• Data records:
++++++

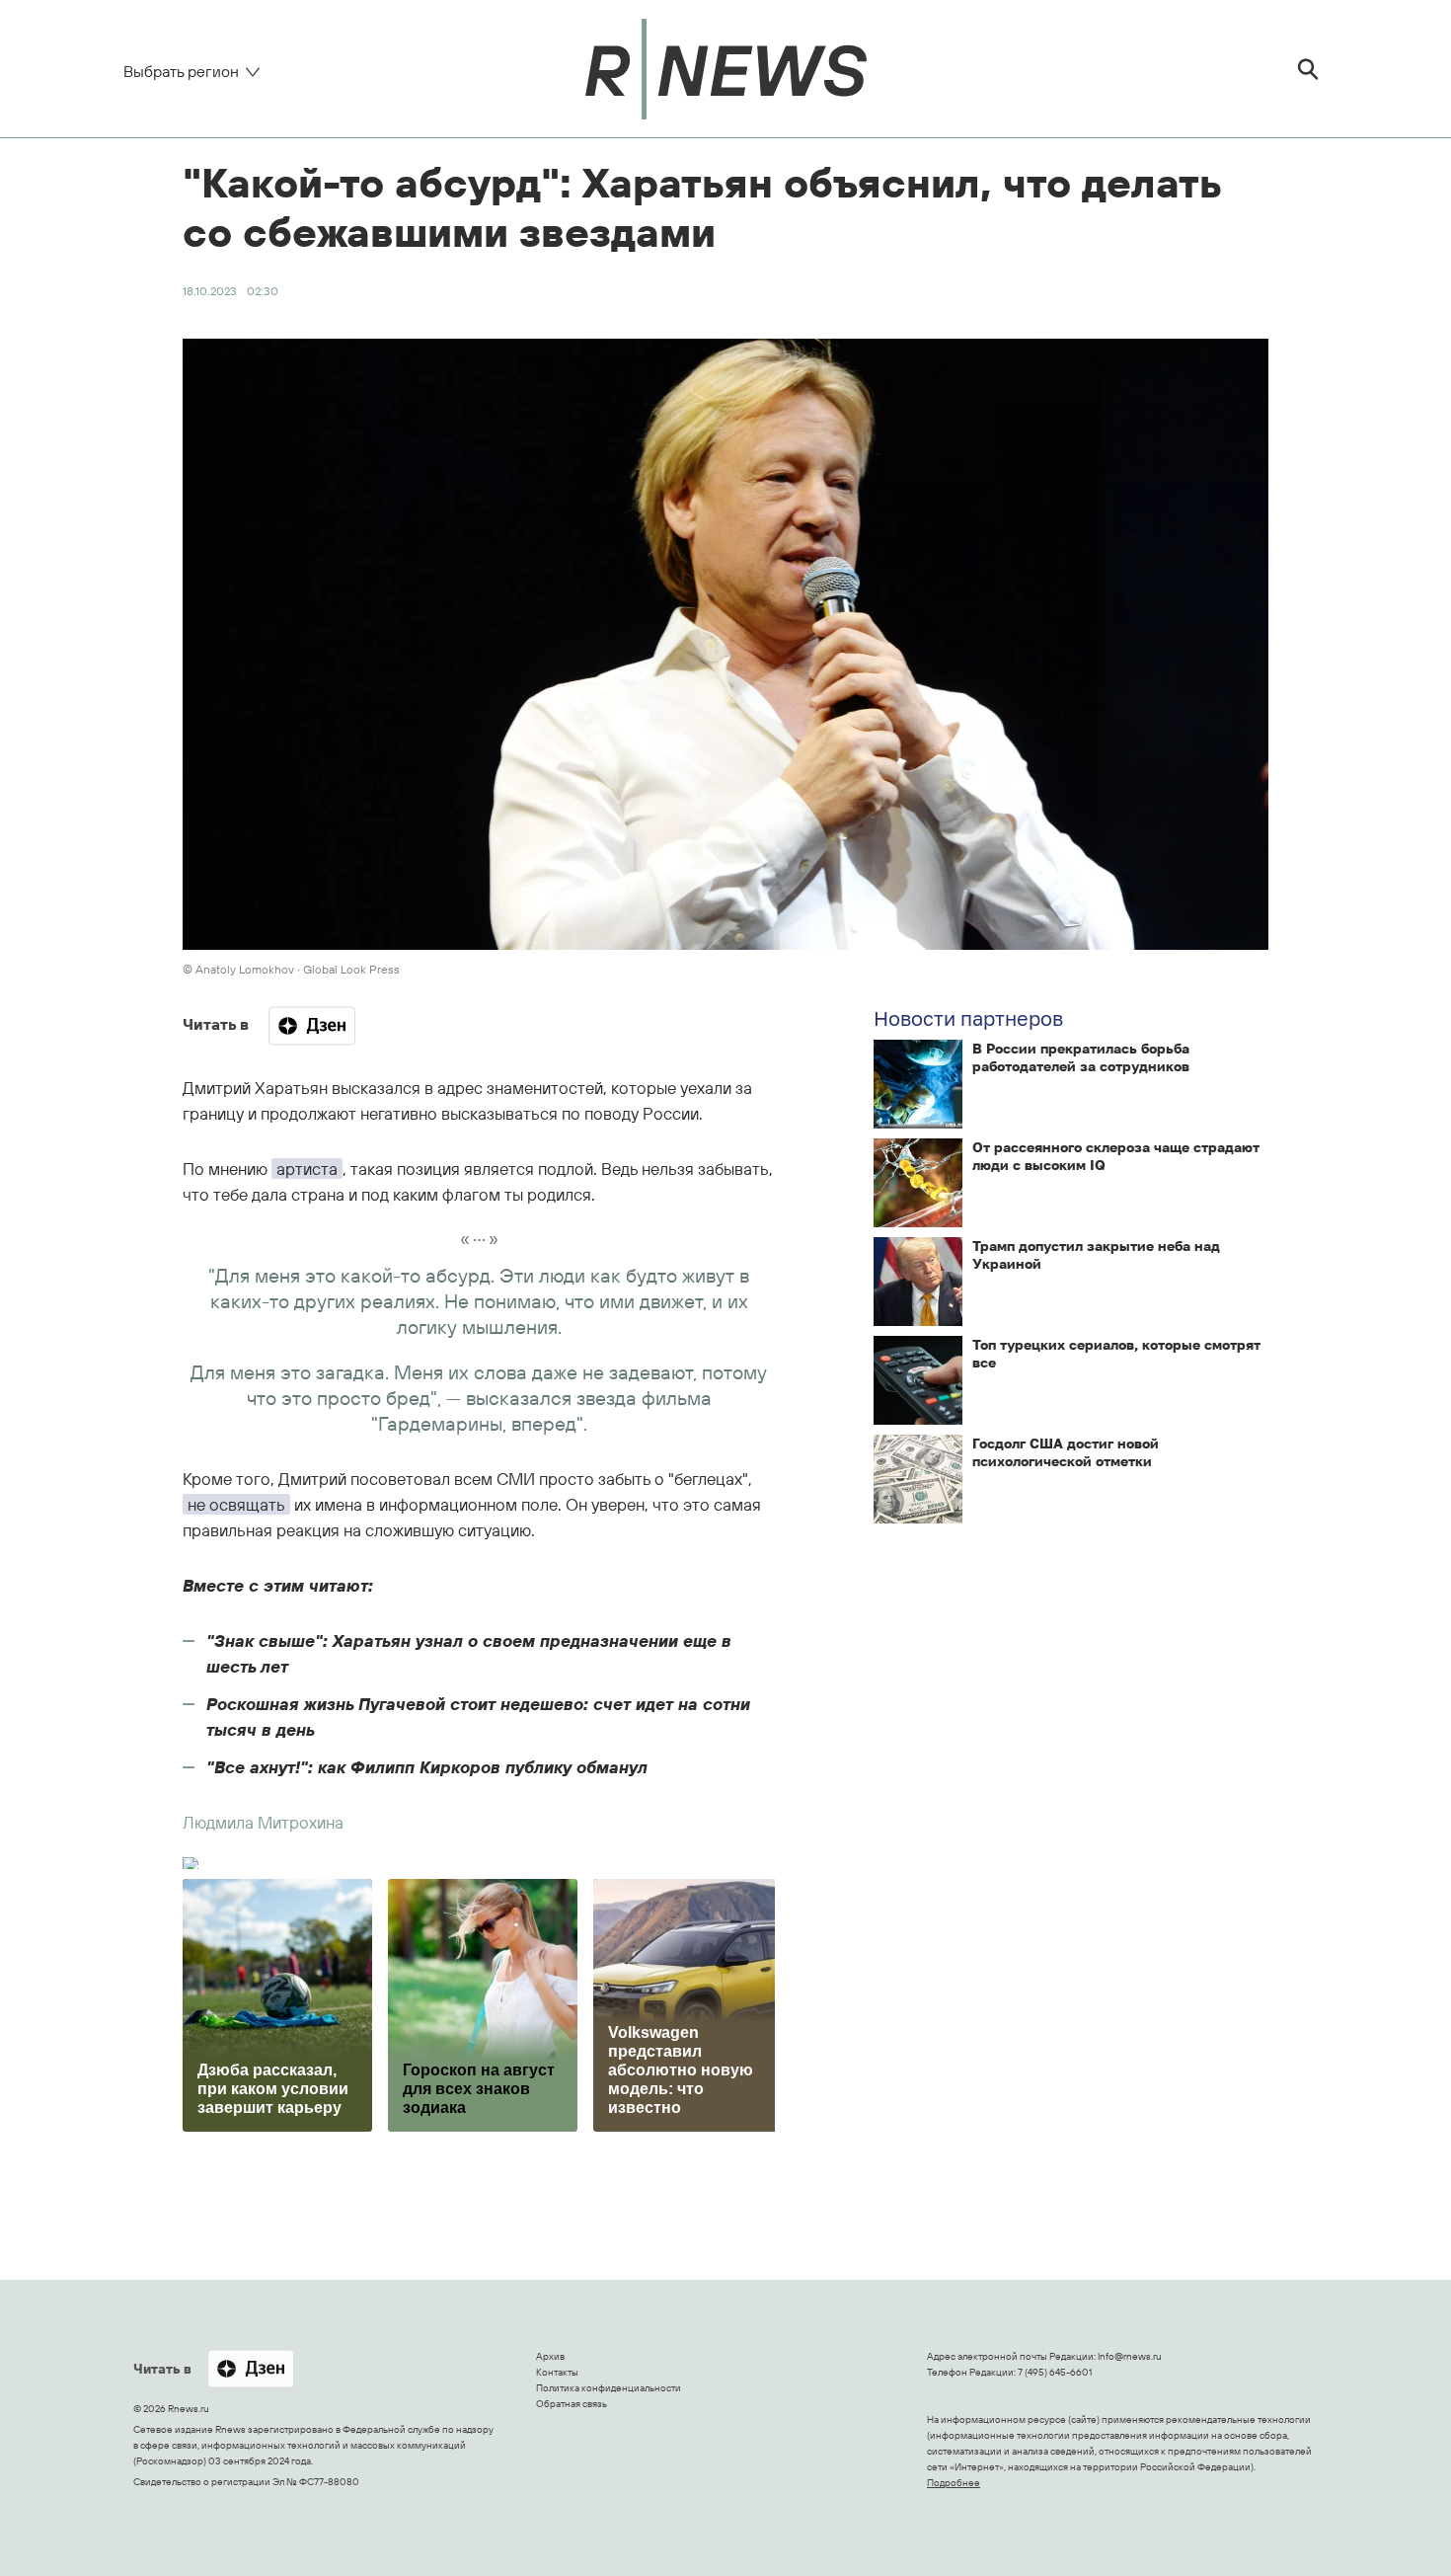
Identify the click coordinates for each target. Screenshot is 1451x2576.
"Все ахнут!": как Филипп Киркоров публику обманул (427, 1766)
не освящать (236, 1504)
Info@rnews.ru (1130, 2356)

++++++

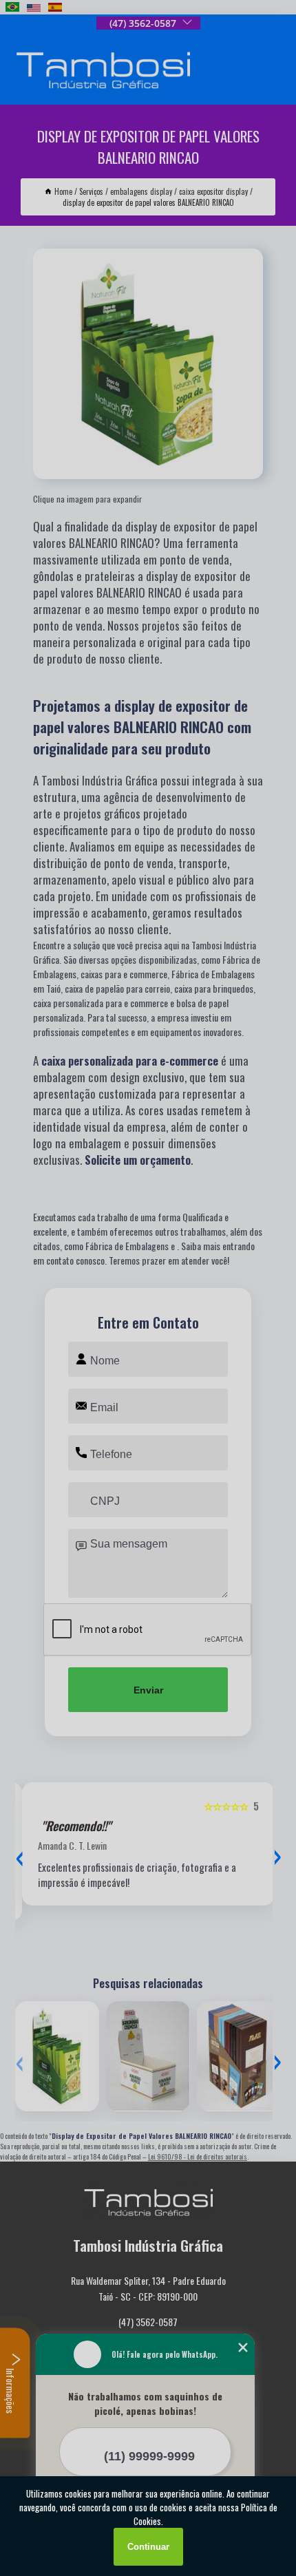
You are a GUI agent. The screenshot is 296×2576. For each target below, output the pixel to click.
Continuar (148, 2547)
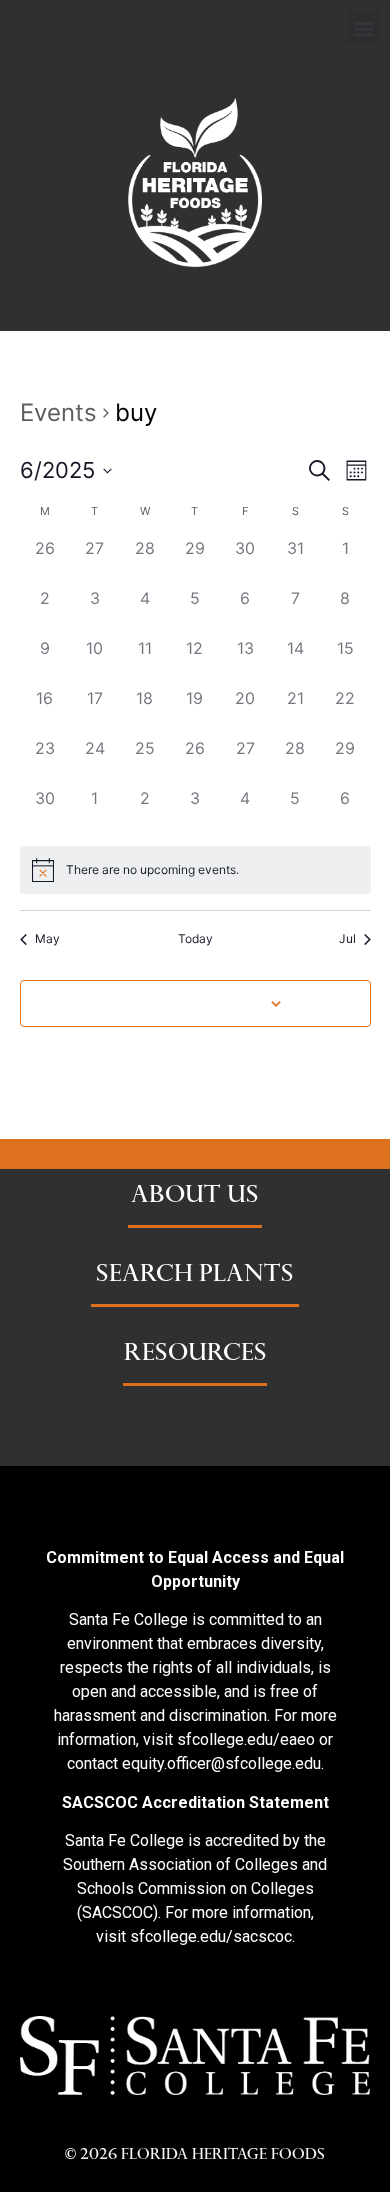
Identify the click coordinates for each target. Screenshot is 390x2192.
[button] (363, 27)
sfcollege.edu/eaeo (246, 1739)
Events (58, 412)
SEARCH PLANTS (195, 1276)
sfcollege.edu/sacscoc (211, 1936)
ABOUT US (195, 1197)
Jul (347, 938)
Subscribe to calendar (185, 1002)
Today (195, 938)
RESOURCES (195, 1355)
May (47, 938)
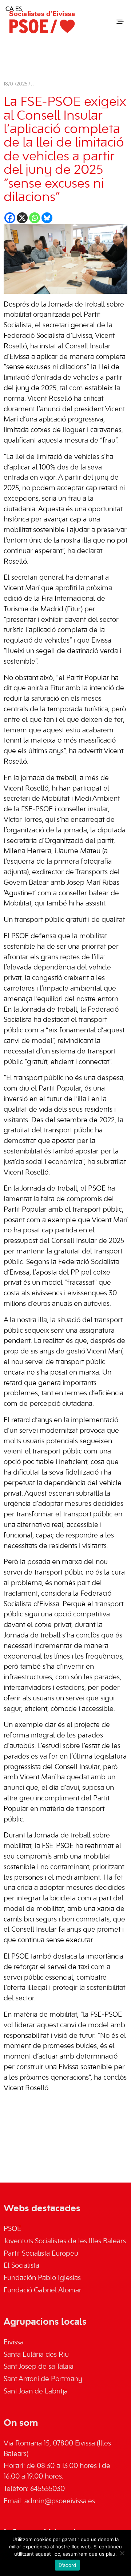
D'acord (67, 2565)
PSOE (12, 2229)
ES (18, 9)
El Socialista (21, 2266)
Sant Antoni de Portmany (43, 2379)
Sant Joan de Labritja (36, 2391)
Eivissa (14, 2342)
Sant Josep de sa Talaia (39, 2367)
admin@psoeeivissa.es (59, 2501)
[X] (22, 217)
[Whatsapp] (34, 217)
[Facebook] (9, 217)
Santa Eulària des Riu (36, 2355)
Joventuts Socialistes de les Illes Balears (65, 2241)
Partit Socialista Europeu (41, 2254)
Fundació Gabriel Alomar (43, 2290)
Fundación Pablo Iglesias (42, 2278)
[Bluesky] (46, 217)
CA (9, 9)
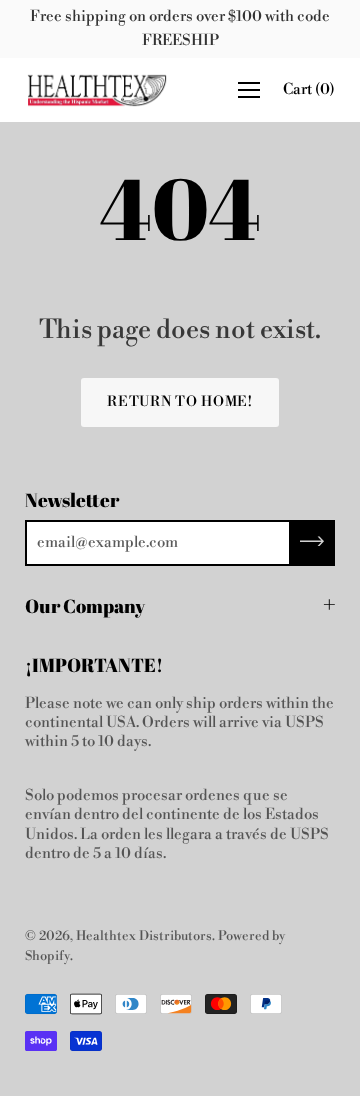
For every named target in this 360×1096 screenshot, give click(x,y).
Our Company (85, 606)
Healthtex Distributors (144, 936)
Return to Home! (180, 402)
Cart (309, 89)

++++++

• Description of the task: The lines to copy are those in the listing that contain "each".

• Expected answer:
Identify the click coordinates for each target. Screenshot is 1451x2576.
You are a GUI agent. The screenshot is 296×2576. For each target below, output the pixel to click.
Identify the click coordinates for each target. Screenshot is 390x2192.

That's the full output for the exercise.